■ **Instructions for the task**
In the records below, find the line with "Task: Click the 50%"; retype that line and all the following lines through the end, exactly, and add nothing.

START Data extract

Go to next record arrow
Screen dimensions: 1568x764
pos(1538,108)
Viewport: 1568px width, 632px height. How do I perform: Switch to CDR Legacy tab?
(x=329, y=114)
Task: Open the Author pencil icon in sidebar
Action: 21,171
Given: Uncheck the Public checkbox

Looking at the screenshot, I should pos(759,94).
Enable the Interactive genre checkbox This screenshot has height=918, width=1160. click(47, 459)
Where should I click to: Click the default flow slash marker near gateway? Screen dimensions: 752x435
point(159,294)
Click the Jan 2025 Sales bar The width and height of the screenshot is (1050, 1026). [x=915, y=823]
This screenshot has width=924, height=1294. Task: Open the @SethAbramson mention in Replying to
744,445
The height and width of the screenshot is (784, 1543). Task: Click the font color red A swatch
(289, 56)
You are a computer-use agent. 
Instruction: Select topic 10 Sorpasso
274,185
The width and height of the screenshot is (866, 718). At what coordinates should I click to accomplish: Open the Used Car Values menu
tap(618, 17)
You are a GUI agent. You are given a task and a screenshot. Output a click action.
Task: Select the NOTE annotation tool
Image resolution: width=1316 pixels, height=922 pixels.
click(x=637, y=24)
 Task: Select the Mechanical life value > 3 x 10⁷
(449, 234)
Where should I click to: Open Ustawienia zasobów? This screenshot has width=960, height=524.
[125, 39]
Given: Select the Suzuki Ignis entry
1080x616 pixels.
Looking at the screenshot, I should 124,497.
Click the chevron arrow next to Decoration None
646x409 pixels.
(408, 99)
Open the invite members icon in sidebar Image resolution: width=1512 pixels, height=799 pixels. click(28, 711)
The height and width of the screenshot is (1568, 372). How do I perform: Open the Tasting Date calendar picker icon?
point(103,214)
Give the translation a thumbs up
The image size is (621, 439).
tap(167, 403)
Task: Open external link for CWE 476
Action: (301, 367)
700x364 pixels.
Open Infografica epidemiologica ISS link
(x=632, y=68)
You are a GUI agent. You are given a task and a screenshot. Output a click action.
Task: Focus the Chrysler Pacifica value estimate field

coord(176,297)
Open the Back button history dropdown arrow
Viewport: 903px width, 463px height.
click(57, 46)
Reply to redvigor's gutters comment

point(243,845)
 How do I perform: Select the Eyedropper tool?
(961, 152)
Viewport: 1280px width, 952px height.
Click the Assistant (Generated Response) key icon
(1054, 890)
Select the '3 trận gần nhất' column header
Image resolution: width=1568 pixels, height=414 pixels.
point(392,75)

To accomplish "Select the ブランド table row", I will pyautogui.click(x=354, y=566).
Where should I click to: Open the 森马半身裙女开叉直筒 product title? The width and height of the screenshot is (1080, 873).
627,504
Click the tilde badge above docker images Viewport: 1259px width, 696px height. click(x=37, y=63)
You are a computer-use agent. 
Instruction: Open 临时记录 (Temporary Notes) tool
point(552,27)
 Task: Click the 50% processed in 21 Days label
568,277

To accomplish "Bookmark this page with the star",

END Data extract

■ **Solution to the exercise**
 Task: Click the 50% processed in 21 Days label
568,277

To accomplish "Bookmark this page with the star",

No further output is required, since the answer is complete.